Menurut hukum adat, hukum yang paling tinggi untuk hubungan dan

perilaku para anggota berbagai tingkat sosial, satu terhadap yang lain dahulu

hingga sekarang ialah, bahwa seorang pemuda atau pria dari lapisan yang lebih

48

rendah tidak boleh menikah dengan wanita dari lapisan yang paling atas atau lebih

tinggi darinya. Dan bahkan tidak boleh bergaul dengannya (dimata orang Ngada

bergaul dan menikah sama saja dalam hal ini).

Di Kelurahan Jawameze dalam hal memilih jodoh, orang tua memegang

peranan yang penting dalam hal menyelidiki asal-usul, kedudukan status calon

mempelai. Jika hasil pemantauan kedua belah pihak terdapat kecocokan barulah

dapat dilangsungkan perkawinan.

Perkawinan berdasarkan lapisan sosial ini dilakukan hanya antar lapisan yang

diperkenankan. Perkawinan antar lapisan masyarakat Ngada, sangat terlarang bagi

seorang gadis dari tingkat/golongan ga’e (golongan bangsawan) menikah dengan

pria dari golongan yang bukan ga’e.

Disini berlaku asas endogami pelapisan. Para pria dari golongan ga’e

dihalalkan untuk menikah dengan wanita yang bukan dari golongan ga’e. Hal ini

dikarenakan pria memiliki kebebasan dan jalan pria lebih luas (ana haki laza

bhea). Akan tetapi anak-anak yang lahir dari perkawinan tersebut tidak tergolong

dalam kehidupan atau status sosial ayahnya.

Perkawinan terbalik antara pria kasta bawah dengan wanita kasta atas

dianggap menyimpang (la’a sala) dari ketentuan adat sehingga harus dihukum

dan diusir keluar dari kampung. Ada pula hukuman lain yang sangat keji yaitu

pria yang menikah dengan wanita ga’e dihukum gantung. Seiring dengan

perkembangan zaman maka hukuman tersebut mulai diganti dengan hukuman

yang lebih manusiawi yaitu dengan upacara masuk kampung (nuka nua) dan

diturunkan dari status sosialnya dengan menyembelih seekor kerbau. Maksud dan

49

tujuan dari upacara ini yaitu untuk berdamai dengan warga kampung serta

menjauhkan saudara dan mereka sendiri dari musibah.
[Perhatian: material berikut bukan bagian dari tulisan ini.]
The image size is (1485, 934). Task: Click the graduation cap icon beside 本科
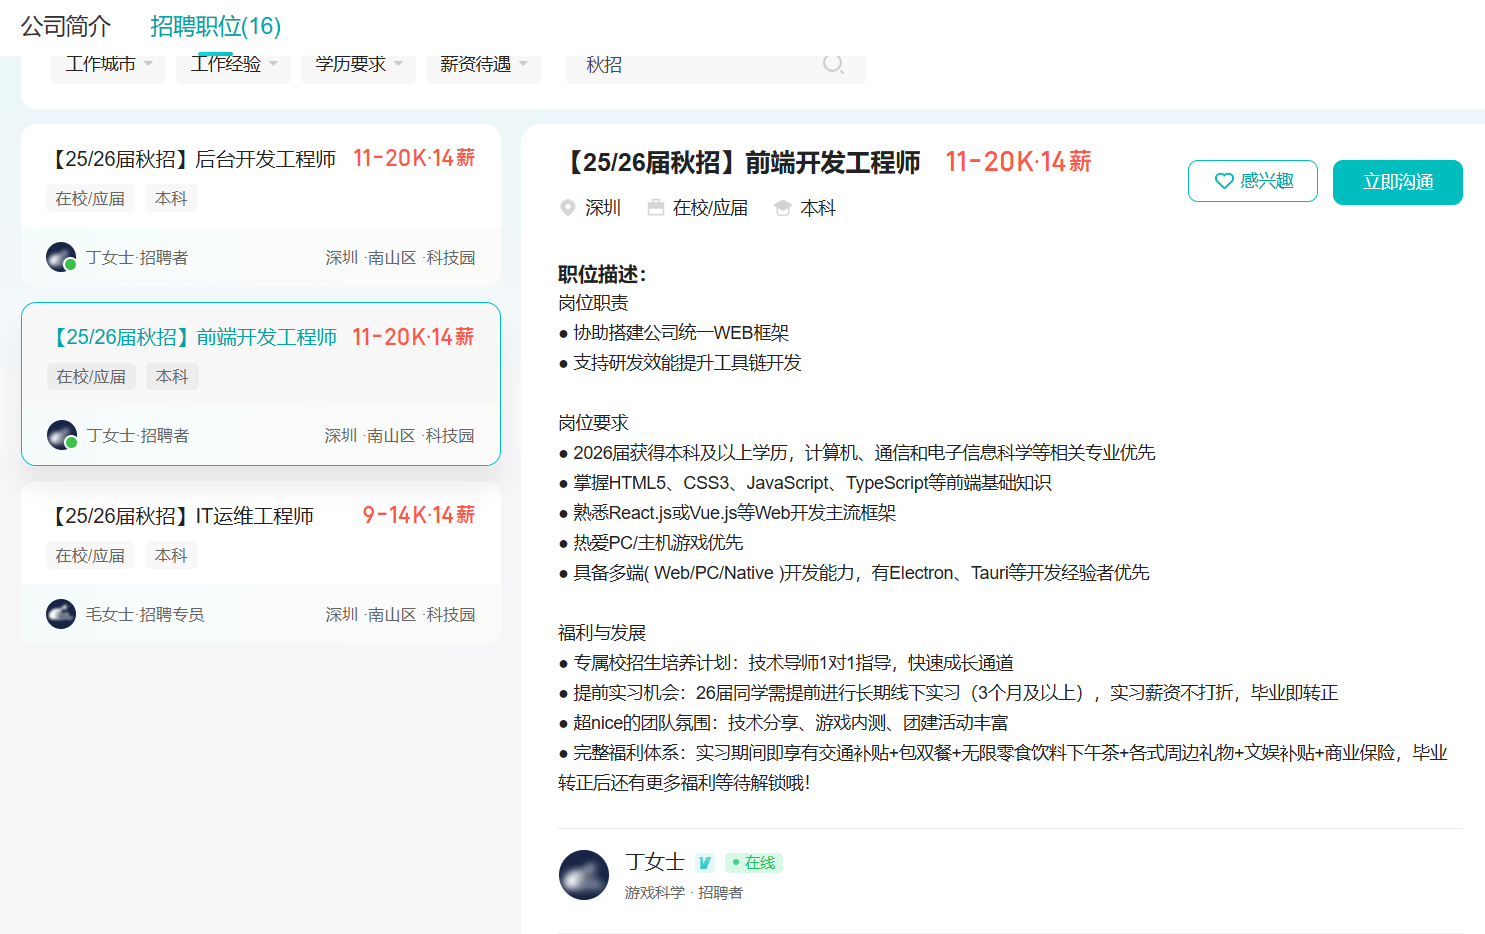(x=783, y=208)
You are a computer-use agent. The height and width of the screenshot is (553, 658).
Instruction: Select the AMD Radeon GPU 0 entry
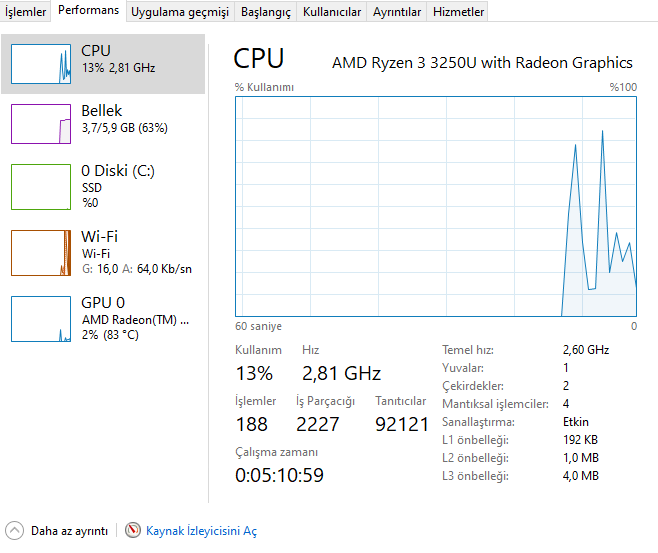pos(135,319)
Adapun alasan lain wanita tidak dijinkan untuk menikah dengan pria yang

tidak segolongan dengannya dikarenakan wanita yang mewarisi dan

mempertahankan status sosialnya.

Dan wanita Ngada melangsungkan perkawinan masuk. Sehingga ada pepatah

yang mengatakan bahwa “ana fai laza meze keri”(anak perempuan jalannya hanya

selebar alang-alang) “mali sala se kedhi nenga bedhu” (jika melakukan hanya

satu kesalahan kecil mereka akan jatuh,kehilangan nama baik dan

kehormatan,menjadi orang-orang jahat). Dan sanksi ini hanya berlaku bagi kaum

wanita saja.

3. Dampak Stratifikasi Sosial terhadap Perkawinan

Stratifikasi sosial atau pelapisan sosial merupakan salah satu bentuk

perbedaan sosial secara vertikal. Perkawinan pada masyarakat Ngada harus sesuai

dengan lapisan sosial seseorang.

Dalam kehidupan sehari-hari masyarakat Ngada menjalankannya tanpa ada

perbedaan status sosial seseorang atau kelompok. Misalnya pada saat kerja bakti

semua warga dari tiap lapisan sosial berkumpul bersama,bekerja bersama dan

saling membantu. Perbedaan hanya akan dirasakan atau nampak jelas pada saat

diadakan upacara-upacara adat. Dimana hanya seorang ga’e yang memegang

kuasa pada acara tersebut.

50

Hal ini juga nampak pada perkawinan masyarakat Ngada, dimana

perkawinan dapat terjadi berdasarkan lapisan atau golongan seseorang. Dengan

adanya bentuk lapisan sosial ini, jumlah ga’e sangat sedikit dibandingkan lapisan

sosial lain seperti ga’e kisa dan ho’o. Perbedaan jumlah ini semakin menjadi lebih

besar. Hal ini terutama disebabkan oleh peraturan perkawinan yang berlaku.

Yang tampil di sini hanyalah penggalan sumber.